### WHAT YOU NEED TO DO
Nothing but the lines from the one containing "Image resolution: width=357" through the last line of the records below should be written out, each exactly as it stands.

### INFORMATION SUPPLIED
◇ ◇ ◇ ◇ ◇ ◇ ◇

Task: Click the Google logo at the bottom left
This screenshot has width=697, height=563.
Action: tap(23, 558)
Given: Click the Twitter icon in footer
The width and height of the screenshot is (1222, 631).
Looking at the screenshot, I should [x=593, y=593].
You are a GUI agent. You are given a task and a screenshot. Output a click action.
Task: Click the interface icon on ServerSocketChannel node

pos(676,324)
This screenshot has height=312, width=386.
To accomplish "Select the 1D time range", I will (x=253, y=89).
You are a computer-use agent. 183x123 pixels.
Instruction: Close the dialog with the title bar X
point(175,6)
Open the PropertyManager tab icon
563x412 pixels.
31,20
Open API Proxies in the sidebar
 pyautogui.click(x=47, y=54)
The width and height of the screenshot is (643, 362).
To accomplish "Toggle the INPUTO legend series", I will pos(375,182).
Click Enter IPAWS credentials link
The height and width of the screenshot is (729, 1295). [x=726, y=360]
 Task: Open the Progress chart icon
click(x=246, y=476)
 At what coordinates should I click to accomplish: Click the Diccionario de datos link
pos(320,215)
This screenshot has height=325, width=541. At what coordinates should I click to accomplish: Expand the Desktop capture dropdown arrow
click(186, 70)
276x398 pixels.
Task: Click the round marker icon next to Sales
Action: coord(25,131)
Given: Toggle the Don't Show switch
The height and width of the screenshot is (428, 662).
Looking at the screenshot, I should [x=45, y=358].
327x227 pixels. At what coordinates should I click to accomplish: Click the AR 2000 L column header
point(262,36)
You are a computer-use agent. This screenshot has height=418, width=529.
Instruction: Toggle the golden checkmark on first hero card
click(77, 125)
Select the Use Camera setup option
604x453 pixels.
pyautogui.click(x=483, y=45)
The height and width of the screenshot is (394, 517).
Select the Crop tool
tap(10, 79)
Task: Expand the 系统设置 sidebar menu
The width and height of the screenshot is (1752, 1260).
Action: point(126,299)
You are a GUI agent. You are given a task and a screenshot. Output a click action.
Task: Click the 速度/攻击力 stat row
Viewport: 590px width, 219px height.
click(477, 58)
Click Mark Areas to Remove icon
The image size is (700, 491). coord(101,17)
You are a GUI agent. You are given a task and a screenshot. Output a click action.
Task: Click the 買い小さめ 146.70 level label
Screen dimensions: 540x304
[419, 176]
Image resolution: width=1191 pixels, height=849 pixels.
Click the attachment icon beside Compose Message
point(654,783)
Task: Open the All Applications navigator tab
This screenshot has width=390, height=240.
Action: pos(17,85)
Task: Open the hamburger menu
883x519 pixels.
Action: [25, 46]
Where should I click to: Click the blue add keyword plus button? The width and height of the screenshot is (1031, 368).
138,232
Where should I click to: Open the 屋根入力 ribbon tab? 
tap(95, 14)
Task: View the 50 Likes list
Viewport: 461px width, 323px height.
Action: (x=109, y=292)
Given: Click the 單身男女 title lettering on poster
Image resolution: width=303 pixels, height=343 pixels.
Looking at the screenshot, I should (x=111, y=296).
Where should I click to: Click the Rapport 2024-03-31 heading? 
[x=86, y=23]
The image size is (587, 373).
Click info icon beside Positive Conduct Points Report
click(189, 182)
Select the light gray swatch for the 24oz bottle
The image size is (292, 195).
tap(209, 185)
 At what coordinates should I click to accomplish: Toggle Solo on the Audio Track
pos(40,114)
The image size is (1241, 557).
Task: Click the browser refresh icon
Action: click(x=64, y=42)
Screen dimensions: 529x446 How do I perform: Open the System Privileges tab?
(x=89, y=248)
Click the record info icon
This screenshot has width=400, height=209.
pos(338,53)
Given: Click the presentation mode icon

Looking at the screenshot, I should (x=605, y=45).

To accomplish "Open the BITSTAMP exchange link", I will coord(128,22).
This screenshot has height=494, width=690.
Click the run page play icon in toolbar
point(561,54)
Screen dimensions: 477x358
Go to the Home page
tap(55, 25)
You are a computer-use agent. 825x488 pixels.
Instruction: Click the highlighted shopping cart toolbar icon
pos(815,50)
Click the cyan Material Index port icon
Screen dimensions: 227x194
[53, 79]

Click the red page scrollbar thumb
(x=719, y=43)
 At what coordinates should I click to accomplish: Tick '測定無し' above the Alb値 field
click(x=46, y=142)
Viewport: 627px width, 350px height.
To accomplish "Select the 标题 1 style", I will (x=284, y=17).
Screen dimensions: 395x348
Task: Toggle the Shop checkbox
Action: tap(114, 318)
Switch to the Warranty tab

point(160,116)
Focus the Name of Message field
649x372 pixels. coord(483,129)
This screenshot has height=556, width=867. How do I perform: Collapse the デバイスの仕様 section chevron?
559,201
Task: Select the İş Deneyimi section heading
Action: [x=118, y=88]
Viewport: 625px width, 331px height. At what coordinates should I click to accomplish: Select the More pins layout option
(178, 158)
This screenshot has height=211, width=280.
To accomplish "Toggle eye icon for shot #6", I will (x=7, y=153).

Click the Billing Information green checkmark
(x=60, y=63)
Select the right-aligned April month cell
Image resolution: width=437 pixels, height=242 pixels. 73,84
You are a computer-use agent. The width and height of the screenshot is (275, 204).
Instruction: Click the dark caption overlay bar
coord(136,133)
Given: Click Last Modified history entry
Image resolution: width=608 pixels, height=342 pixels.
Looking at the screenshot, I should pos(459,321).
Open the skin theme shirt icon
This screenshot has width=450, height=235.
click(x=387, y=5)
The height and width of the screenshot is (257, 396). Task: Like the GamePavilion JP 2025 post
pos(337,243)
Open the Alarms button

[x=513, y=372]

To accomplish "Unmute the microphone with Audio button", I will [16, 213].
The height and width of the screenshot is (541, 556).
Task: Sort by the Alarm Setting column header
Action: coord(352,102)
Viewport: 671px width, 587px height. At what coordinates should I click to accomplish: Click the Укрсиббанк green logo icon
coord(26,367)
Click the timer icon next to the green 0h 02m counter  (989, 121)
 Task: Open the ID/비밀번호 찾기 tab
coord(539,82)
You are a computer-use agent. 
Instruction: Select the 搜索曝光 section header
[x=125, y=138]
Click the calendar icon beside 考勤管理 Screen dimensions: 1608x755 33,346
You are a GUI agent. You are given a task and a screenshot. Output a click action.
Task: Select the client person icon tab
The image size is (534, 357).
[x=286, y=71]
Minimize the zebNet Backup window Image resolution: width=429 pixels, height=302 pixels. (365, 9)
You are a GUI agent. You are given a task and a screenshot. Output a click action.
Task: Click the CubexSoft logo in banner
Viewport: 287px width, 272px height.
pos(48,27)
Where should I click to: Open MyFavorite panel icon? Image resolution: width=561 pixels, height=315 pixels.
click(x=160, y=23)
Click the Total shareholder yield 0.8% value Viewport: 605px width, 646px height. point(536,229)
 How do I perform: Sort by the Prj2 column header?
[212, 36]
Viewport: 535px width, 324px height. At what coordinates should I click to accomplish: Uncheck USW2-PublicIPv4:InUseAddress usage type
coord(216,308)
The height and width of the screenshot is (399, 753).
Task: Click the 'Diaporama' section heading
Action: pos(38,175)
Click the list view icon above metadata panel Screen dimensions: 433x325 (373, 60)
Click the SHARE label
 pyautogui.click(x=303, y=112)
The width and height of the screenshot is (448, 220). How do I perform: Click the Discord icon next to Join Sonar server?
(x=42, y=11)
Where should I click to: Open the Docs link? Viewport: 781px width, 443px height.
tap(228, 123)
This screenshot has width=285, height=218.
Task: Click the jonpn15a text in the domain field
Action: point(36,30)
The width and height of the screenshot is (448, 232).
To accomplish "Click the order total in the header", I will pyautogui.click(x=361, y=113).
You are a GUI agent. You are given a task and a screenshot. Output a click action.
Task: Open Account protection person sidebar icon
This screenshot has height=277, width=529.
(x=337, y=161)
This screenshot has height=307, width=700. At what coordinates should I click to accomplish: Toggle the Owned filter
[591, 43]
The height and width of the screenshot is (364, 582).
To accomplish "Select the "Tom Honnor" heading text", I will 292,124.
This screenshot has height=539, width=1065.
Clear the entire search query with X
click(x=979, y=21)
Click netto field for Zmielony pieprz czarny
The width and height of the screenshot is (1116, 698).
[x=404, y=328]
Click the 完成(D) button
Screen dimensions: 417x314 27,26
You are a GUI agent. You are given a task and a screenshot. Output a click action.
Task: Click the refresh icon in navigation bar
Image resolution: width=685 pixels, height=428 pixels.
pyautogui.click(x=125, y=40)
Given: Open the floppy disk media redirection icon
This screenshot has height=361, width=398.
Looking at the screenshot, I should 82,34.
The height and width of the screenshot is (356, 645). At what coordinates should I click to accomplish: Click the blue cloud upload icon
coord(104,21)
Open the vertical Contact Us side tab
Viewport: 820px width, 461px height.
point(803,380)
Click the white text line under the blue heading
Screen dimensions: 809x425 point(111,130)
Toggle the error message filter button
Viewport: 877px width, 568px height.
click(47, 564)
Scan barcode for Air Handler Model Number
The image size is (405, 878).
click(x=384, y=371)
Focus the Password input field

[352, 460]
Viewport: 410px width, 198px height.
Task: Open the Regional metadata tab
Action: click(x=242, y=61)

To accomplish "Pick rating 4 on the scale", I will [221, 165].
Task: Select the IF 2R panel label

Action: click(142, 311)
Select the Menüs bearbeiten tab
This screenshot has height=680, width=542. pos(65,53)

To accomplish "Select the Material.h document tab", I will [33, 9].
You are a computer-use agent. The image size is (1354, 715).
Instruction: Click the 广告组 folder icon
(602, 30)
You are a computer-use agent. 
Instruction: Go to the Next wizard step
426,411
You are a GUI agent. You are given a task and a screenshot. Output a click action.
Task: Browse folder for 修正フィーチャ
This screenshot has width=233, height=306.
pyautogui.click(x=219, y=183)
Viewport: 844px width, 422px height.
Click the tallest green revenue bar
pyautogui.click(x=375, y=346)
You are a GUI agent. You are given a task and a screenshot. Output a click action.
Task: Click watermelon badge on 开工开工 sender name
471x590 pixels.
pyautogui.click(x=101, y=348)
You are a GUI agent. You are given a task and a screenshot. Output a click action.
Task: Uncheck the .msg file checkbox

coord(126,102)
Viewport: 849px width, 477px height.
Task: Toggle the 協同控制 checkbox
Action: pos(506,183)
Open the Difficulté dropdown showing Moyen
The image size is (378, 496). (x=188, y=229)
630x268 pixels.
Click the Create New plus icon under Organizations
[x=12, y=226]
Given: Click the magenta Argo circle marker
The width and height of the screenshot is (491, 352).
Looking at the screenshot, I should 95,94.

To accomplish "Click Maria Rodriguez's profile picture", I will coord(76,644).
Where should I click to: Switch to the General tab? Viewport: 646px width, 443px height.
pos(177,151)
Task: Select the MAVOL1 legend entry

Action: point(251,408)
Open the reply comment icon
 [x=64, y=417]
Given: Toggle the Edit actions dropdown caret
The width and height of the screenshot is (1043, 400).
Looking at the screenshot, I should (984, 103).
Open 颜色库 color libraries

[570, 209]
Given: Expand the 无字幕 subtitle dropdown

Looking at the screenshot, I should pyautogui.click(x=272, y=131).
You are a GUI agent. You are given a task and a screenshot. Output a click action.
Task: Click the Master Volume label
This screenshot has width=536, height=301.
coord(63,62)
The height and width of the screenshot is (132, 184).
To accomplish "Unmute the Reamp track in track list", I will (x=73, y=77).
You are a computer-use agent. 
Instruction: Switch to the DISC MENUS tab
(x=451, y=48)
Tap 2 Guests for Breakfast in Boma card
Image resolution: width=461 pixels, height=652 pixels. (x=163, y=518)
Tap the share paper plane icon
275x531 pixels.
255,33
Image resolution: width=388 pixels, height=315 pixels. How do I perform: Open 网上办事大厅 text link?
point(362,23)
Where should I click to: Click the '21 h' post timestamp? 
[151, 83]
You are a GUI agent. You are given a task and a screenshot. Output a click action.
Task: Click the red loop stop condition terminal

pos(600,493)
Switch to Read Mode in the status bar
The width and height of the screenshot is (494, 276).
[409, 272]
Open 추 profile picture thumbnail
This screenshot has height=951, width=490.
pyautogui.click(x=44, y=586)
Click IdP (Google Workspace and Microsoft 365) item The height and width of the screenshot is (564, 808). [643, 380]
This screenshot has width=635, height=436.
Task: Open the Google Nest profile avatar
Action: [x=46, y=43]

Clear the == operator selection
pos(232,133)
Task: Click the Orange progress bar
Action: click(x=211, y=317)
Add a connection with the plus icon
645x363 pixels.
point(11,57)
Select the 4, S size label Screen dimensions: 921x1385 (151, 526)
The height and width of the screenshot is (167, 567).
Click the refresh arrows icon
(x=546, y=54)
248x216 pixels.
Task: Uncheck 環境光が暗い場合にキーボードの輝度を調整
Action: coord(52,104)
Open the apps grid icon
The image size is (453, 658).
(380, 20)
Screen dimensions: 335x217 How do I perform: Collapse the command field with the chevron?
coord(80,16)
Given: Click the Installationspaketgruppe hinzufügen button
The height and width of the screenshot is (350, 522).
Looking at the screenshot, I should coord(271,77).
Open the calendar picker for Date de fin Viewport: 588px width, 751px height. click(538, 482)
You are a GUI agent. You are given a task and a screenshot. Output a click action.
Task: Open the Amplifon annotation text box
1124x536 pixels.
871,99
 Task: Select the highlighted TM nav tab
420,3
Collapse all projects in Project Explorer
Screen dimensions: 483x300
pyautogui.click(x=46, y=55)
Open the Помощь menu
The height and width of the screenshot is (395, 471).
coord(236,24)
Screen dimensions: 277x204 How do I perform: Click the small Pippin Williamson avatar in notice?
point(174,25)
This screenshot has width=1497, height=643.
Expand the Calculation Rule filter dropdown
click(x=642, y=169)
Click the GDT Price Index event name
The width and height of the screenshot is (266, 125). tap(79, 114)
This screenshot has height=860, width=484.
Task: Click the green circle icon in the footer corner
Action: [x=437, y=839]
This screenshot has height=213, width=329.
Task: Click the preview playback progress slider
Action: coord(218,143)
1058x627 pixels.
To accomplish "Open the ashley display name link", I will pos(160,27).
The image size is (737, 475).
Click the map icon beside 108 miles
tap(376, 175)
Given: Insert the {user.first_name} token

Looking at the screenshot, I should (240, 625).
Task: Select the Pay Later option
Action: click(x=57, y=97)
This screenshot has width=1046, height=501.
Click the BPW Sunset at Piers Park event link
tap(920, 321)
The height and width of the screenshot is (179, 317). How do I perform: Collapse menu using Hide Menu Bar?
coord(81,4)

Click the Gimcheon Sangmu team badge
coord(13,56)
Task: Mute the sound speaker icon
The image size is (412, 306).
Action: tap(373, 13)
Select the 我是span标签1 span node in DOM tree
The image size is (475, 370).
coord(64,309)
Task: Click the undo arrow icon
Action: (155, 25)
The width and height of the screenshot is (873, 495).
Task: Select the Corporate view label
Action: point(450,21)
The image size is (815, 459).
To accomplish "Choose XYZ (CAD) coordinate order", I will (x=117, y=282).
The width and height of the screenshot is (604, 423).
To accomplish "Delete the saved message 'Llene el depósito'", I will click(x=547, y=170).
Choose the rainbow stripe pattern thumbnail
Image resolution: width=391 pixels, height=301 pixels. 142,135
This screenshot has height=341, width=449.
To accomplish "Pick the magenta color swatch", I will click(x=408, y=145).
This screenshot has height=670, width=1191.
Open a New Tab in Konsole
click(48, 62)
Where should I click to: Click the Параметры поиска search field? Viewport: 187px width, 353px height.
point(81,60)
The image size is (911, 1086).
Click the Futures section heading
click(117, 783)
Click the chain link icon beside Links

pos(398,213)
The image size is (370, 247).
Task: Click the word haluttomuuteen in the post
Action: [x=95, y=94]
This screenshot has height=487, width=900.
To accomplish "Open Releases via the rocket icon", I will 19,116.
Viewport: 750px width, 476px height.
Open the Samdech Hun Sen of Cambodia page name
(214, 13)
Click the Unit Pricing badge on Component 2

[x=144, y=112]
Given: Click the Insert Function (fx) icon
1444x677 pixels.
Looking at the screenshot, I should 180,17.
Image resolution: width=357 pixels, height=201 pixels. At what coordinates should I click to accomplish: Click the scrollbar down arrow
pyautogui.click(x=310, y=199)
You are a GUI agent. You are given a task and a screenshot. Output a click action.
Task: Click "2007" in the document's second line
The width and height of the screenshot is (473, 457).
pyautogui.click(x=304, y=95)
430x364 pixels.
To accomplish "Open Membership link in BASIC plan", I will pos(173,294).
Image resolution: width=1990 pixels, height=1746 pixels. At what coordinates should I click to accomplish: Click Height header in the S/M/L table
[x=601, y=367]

◇ ◇ ◇ ◇ ◇ ◇ ◇

### WRITTEN RESPONSE
Image resolution: width=357 pixels, height=201 pixels. At what coordinates should I click to accomplish: Click the scrollbar down arrow
pyautogui.click(x=310, y=199)
You are a GUI agent. You are given a task and a screenshot. Output a click action.
Task: Click "2007" in the document's second line
The width and height of the screenshot is (473, 457).
pyautogui.click(x=304, y=95)
430x364 pixels.
To accomplish "Open Membership link in BASIC plan", I will pos(173,294).
Image resolution: width=1990 pixels, height=1746 pixels. At what coordinates should I click to accomplish: Click Height header in the S/M/L table
[x=601, y=367]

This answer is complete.